Theoretically, by focusing on the end of the pathway, you can treat a range of problems created by mutations earlier in the pathway.

“We believe that this agreement validates Effector’s pursuit of eIF4E, which has been a protein of interest for drug development for many years but has been very challenging to develop small molecules to target due to the nature of its binding side,” said Steve Worland, chief executive officer of Effector.

So far, Effector has zotatifin, an eIF4A inhibitor that entered Phase I/II testing in solid tumors in November 2019. It is enrolling patients with any KRAS mutation subtype or mutations, amplifications or fusions in HER2, ERBB3, FGFR1 or FGFR2 receptor tyrosine kinases. It also will evaluate patients with pancreatic adenocarcinoma with no molecular typing, since most of those cancers have a KRAS mutation.

“There is an immediate need for more effective treatment options in patients with advanced cancers unable to respond to alternative therapies,” Worland said at the time. “Tumors treated with agents targeting specific RTKs frequently become resistant, and there are no available therapies targeting multiple KRAS mutation subtypes. The antitumor response observed in preclinical studies demonstrates the potential for zotatifin in the treatment of solid tumors with genetic modifications associated with aggressive disease, including RTK alterations such as FGFR1/2 and HER2 and KRAS, and provides direction for patient selection in our clinical trial.”

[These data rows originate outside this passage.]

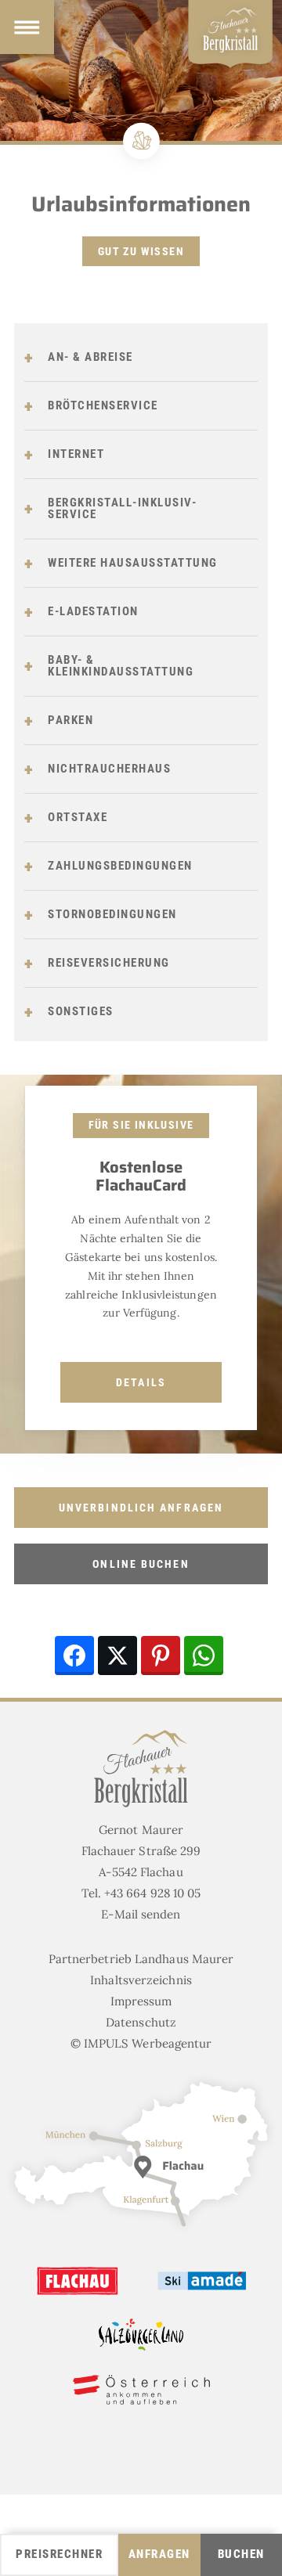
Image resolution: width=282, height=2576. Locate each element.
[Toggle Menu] (27, 27)
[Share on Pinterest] (160, 1655)
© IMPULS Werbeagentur (141, 2043)
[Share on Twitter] (117, 1655)
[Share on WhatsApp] (203, 1655)
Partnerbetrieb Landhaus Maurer (141, 1958)
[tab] (140, 357)
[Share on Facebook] (74, 1655)
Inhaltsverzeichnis (141, 1980)
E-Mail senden (140, 1914)
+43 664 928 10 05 (152, 1893)
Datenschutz (141, 2022)
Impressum (141, 2001)
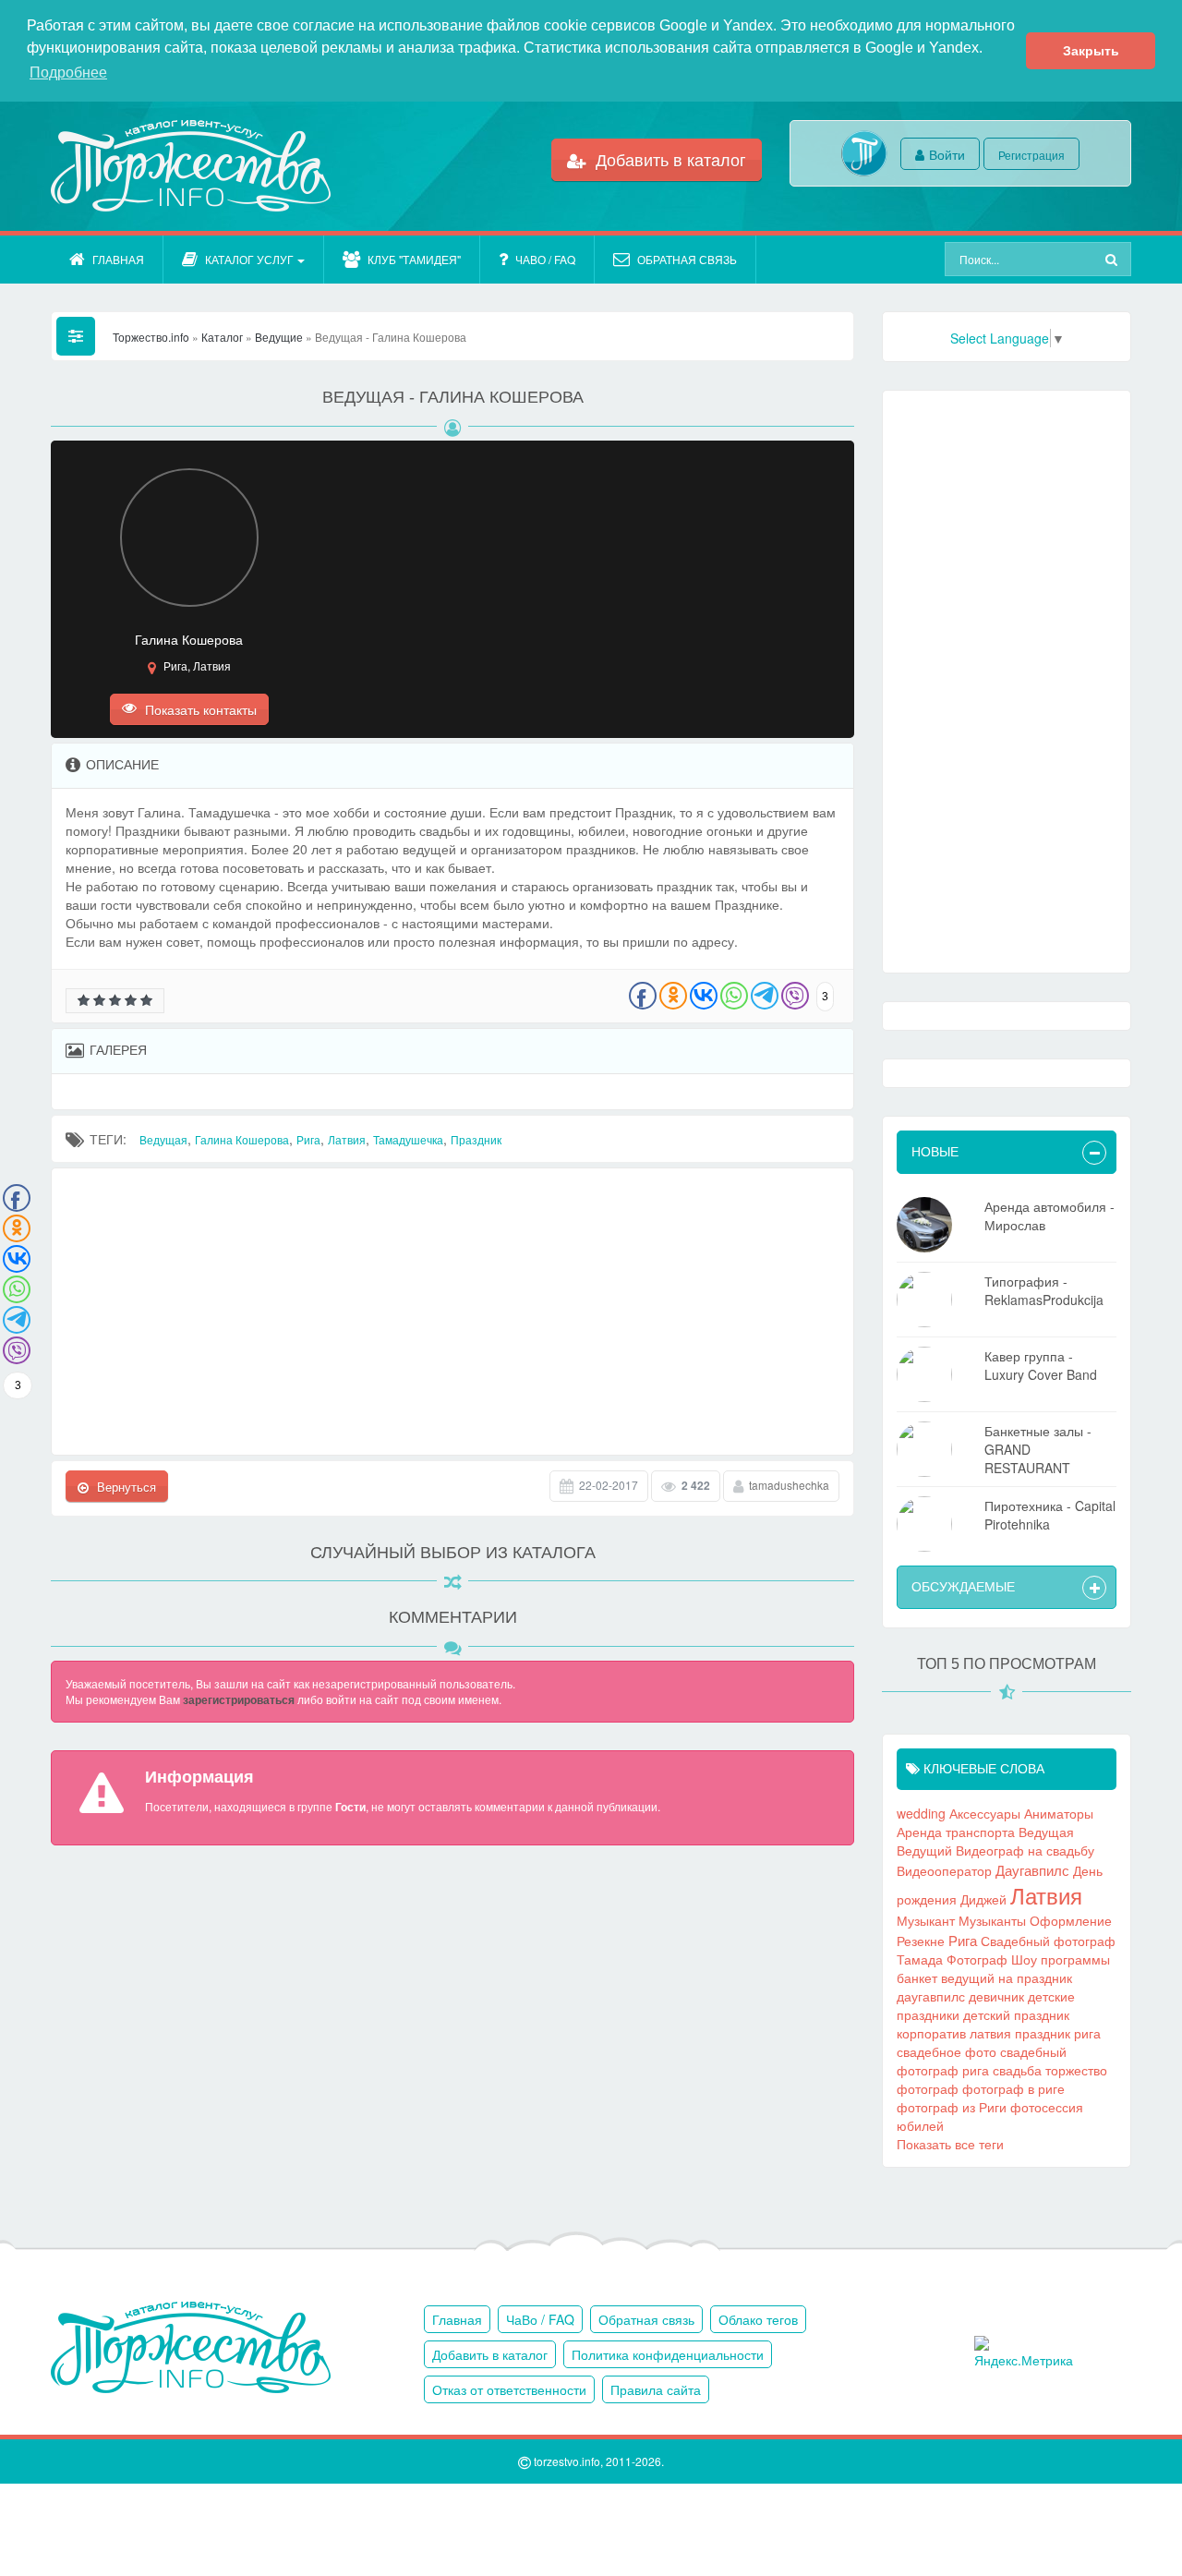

Zotatifin is a selective inhibitor of eIF4A, which is located downstream of various key oncogenic mutations and their resistance mechanisms. As such, zotatifin appears to inhibit the translation of mRNA that encodes several important oncogenes and cancer survival factors, including RTKS, KRAS, Cyclin D, MCL1 and BCL-2. It has the potential for use in the treatment of a variety of cancers, including colorectal cancer, non-small cell lung cancer, breast cancer, hepatocellular carcinoma and B-cell lymphomas.